Mevrouw Ouwehand (PvdD):

De motie is bedoeld om de richting aan te geven. Ik las in de brief van het kabinet dat het kabinet ook nog vragen heeft over de visie van de Commissie op de aanpak van de overcapaciteit. Het gaat erom dat resultaten worden geboekt. Over de vraag hoe wij dat precies gaan doen, komen wij denk ik nog regelmatig te spreken. Als de staatssecretaris hier zegt dat hij daadwerkelijke afbouw wil – we overleggen nog over de manier waarop – dan lezen wij de motie beiden op dezelfde manier.

Staatssecretaris Bleker:

De richting ondersteun ik.

Mevrouw Gerbrands (PVV):

Ik wil nog even ingaan op de motie op stuk nr. 22. Wij hebben even overlegd. Kan deze motie worden gezien als een ondersteuning van beleid als wij het laatste gedeelte van het dictum weglaten?

Staatssecretaris Bleker:

Ja.

Mevrouw Gerbrands (PVV):

Dan zullen wij de motie wijzigen.

De voorzitter:

Mevrouw Jacobi, ik zie dat u wilt interrumperen, maar onder welke motie staat uw naam?

Mevrouw Jacobi (PvdA):

Ik wil om een toelichting vragen. Is de staatssecretaris het niet met mij eens dat zo'n motie compleet overbodig is omdat dit sowieso de bedoeling is van de herziening van het Europese visserijbeleid?

De voorzitter:

Dat is ter beoordeling aan de staatssecretaris. Laten wij het debat niet eindeloos maken. Staatssecretaris, u ziet deze motie als een ondersteuning van het beleid als dat zo gebeurt?

Staatssecretaris Bleker:

Ja.

De voorzitter:

Mevrouw Jacobi denkt daarover na. Ik stel vast dat ook deze motie zal worden gewijzigd.

Staatssecretaris Bleker:

In de motie-Ouwehand op stuk nr. 26 wordt de regering verzocht om bij de hervorming van een gemeenschappelijk visserijbeleid te pleiten voor een afbouw van de visserijsubsidies.

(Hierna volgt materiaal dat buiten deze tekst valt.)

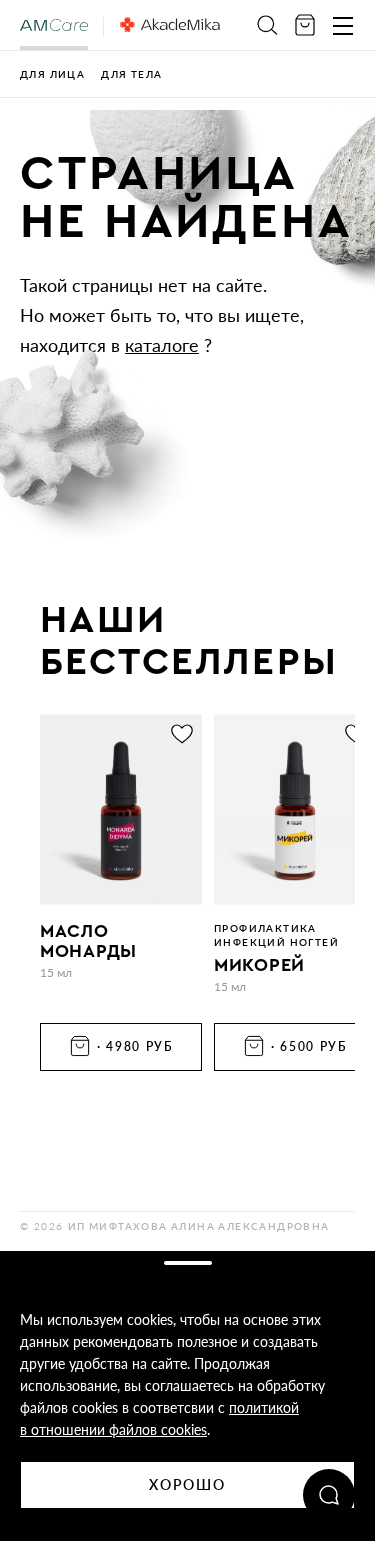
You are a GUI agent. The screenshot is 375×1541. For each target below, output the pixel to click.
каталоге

Ik stel voor dat die motie wordt aangehouden, omdat we nog geen financiële voorstellen hebben wat betreft het gemeenschappelijk visserijbeleid. De Commissie heeft het kader met de financiële instrumenten voor het nieuwe gemeenschappelijk visserijbeleid nog niet aan ons voorgelegd, dus de motie is volgens mij het meest gebaat bij aanhouden.

De motie op stuk nr. 27 van mevrouw Ouwehand verzoekt de regering, zich bij de hervorming van het gemeenschappelijk visserijbeleid sterk te maken voor een sluitende regeling voor de bescherming van gebieden op zee. Dit is ondersteuning van beleid.

De voorzitter:

Daarmee zijn wij gekomen aan het eind van dit VAO. De stemmingen over de moties, waarvan er enkele worden gewijzigd en waarbij de staatssecretaris heeft verzocht om er een aan te houden, zijn aanstaande dinsdag.

De beraadslaging wordt gesloten.

De vergadering wordt van 10.40 uur tot 10.50 uur geschorst.